I had suspected so much, years ago, but now I am convinced. Our lifestyle has created many of the health issues we face.  I have experienced this personally.

As a youngster growing up in the 70’s on Long Island, I was starved for nourishment. It wasn’t that I didn’t eat: I consumed typical meals of boxed cereal breakfasts, white bread, cold cut and iceberg lettuce lunches, boxed macaroni & cheese and hot dog dinners. I ate, but didn’t feel fed, and so I ate more. I was preoccupied with my need for nourishment, a disorder of sorts. Fortunately, at 16, I discovered the local health food store and in it, wholegrain cereals and breads, a variety of beans, organic vegetables and naturally sweetened desserts. By eating “health foods”, I felt satisfied for the first time; my cravings diminished, energy levels raised and my sense of well-being developed. Yet, I was eating on the fringe; people looked at my food with suspicion and few social situations offered food I could comfortably eat.

At the same time, I studied nutrition books. I quickly become overwhelmed by the plethora of information on vitamin and mineral requirements, recommended calorie and fat intake and salt and sugar issues. Rather than navigate this web of data, I decided to simply eat naturally. If my grandmother wouldn’t recognize it as food, neither would I. Since then, I have eaten natural foods, developing a sense of what best to eat at times, and continuing to feel well-nourished.

So much is like this. As a society, we tamper with nature, and individually, we suffer the effects.  One by one we seek answers, often accepting diagnoses, drugs and therapies, identifying us as ill. Meanwhile, the cultural norms which create and promote our disorders remain communally embraced and largely unexamined.

In a few generations, we have abandoned lives of farming and canning, lifting and bending with the rhythms of the seasons. We have stopped living in contact with the living, breathing earth. We now push buttons, watch fast moving images, and listen to mechanized sounds, in rooms of artificial light and conditioned air, as we scramble to meet man-made schedules.  How can we know of the subtle shifts between light and dark or observe the patterns of nature which might inform us? We no longer write letters nor wait for mail, chop wood nor cook food we’ve grown over fires we’ve built. Instead, we constantly respond to our phones’ jingles, always on call to meet perceived needs and hastily remove plastic coverings from processed foods to zap them in the microwave. How can we know of the passage of time or of the processes of growth and decay?

Naturally, we experience sensory overload, processing difficulty, burn out and angst. Hyperactivity, attention deficit, hypersensitivity and anxiety have markedly increased amongst youth. Born to a world of abstractions and distractions, babies receive little to grasp onto and piece together as real. Many feed on chemical formulas in place of mothers’ milkwhich promotes health, growth, immunity and development. Some bypass crawling  which buildsneuropath ways critical to balance, spinal alignment, visual-spatial skills, and socio-emotional development.  Intricate, manufactured plastic toys for defined purposes replace simple homemade wooden and cloth objects  through which a child can feel nature’s or a human’s touch and upon which one can project his/her imagination.
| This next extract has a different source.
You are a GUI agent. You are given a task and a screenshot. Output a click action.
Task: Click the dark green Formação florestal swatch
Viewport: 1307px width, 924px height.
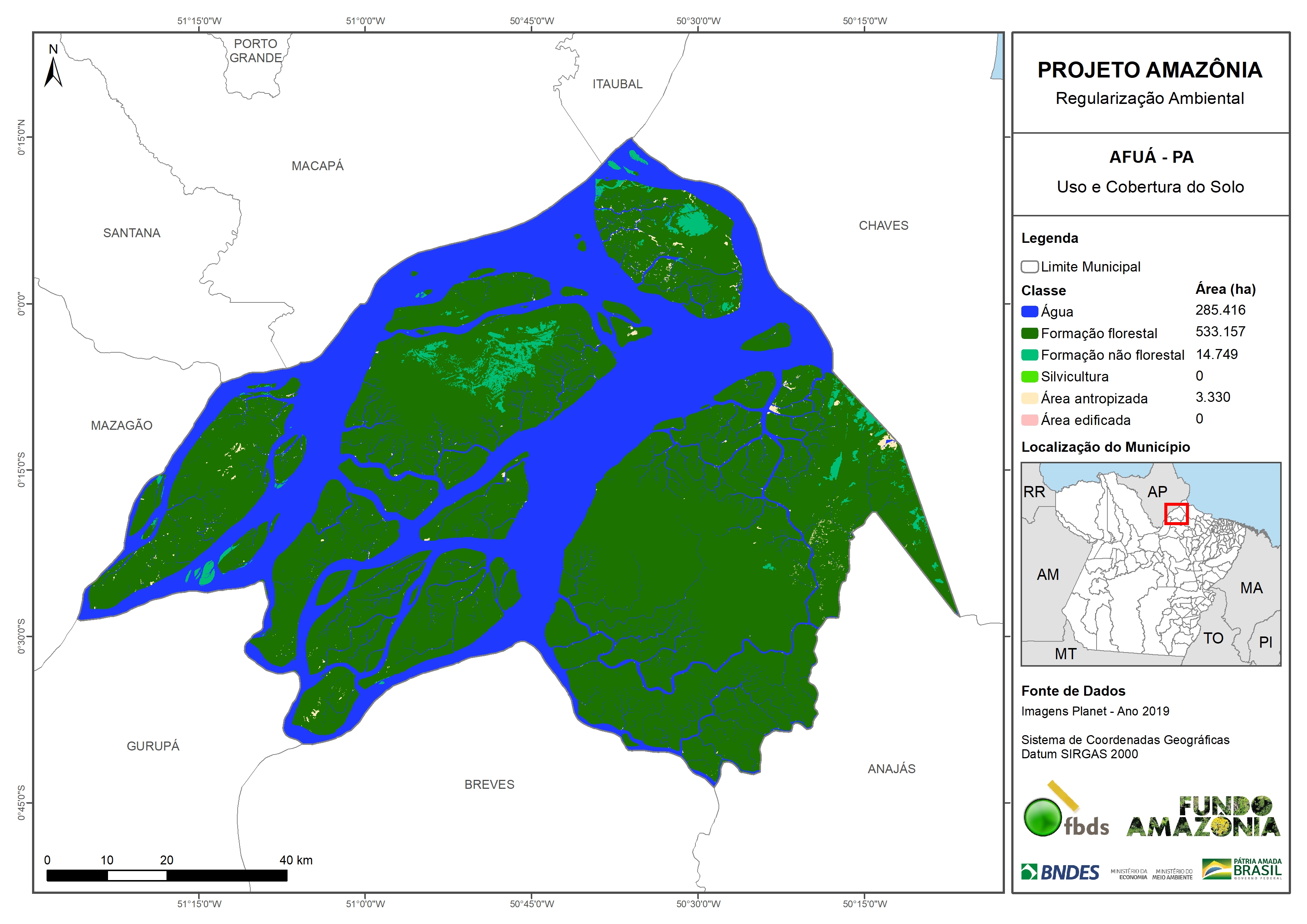(1029, 333)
Hours are spent viewing TV. screens and playing video games, overloading one’s senses with illusory ideas of space and time while few woods remain, or are deemed safe enough, in which to explore the multi-faceted dimensions of the wild. We have created a world in which children are starved of what is essential to the development of healthy bodies, minds and souls and then we find complex solutions to their problems.

Without recognizing and valuing natural processes, we separate from our source and like a flower in a vase, dry up. Running on treadmills we’ve created, looking for solutions to our difficulties, won’t resolve our issues as would our simply stepping off our manmade machinery and walking on more natural paths.